— PROBLEM STATEMENT —
The output is the lines below from the one with "Task: Choose Round Down in the submenu" through the one with "Collapse the Tỷ", both included, printed exactly and with no other line.
───── EXTRACTED ENTRIES
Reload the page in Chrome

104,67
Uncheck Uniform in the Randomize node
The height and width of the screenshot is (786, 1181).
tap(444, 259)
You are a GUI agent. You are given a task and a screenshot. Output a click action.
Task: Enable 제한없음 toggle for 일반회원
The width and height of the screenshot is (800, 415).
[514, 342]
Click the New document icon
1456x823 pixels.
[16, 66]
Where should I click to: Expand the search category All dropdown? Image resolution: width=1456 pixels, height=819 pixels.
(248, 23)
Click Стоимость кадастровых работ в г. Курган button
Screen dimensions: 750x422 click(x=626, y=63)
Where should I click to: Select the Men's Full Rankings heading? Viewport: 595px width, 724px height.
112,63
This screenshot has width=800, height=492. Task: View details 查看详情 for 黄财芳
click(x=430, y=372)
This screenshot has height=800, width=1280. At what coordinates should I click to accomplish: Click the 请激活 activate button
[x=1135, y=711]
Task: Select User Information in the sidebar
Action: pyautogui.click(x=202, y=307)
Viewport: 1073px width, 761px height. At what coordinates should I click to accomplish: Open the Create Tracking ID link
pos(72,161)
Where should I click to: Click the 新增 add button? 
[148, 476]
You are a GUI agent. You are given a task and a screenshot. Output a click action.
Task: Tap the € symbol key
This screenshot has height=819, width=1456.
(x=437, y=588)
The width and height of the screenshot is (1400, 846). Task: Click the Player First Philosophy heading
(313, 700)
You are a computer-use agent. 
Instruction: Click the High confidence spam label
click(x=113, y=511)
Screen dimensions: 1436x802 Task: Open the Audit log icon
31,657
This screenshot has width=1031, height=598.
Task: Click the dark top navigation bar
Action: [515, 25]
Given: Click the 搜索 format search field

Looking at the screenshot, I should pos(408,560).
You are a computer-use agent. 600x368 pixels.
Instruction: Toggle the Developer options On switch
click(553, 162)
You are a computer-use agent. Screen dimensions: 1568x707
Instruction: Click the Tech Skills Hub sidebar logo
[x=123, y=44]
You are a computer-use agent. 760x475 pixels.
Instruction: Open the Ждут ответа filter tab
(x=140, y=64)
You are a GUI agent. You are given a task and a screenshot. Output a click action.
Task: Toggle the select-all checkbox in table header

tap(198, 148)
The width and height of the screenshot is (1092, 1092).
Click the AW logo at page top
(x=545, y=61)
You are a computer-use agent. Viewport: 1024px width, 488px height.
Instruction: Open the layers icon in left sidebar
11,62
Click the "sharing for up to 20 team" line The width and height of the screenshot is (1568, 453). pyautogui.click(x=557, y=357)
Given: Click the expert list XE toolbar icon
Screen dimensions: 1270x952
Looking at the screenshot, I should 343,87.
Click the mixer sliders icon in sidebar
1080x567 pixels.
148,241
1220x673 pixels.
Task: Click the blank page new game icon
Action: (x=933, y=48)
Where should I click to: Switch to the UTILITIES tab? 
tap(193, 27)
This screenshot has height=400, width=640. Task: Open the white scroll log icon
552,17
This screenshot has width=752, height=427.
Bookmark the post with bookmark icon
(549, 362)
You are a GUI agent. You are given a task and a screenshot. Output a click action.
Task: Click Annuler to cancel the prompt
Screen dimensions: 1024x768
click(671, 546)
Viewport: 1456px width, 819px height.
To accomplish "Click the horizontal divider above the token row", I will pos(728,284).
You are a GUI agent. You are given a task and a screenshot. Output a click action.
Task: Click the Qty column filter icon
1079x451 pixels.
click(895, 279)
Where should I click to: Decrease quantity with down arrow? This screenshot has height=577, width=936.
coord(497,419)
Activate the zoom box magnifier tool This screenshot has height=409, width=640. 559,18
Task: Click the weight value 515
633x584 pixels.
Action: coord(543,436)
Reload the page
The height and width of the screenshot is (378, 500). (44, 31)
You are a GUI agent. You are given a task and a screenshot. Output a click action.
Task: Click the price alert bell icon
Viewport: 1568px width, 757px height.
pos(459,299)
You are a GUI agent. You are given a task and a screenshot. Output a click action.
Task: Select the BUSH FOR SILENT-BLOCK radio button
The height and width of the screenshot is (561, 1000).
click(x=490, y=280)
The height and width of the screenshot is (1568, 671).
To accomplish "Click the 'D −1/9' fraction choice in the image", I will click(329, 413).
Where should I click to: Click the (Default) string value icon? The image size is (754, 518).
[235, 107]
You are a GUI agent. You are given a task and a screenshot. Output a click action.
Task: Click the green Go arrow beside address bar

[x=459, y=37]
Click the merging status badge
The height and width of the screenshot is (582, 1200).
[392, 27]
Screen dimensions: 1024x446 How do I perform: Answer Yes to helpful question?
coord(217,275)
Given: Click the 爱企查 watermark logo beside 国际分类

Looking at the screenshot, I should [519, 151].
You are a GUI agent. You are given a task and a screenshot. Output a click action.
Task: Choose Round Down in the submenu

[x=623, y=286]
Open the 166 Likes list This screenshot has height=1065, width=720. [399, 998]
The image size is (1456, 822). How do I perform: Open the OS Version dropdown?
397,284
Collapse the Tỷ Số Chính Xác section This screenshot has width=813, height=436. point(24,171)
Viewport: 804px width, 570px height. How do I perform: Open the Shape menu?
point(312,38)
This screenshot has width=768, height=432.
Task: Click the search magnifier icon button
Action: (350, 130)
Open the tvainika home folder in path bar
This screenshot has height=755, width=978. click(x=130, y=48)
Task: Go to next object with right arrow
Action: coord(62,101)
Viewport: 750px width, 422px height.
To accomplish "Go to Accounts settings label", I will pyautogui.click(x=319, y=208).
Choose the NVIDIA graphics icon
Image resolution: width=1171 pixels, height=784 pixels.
──────────
— ANSWER SECTION —
Task: Choose Round Down in the submenu

[x=623, y=286]
Open the 166 Likes list This screenshot has height=1065, width=720. [399, 998]
The image size is (1456, 822). How do I perform: Open the OS Version dropdown?
397,284
Collapse the Tỷ Số Chính Xác section This screenshot has width=813, height=436. point(24,171)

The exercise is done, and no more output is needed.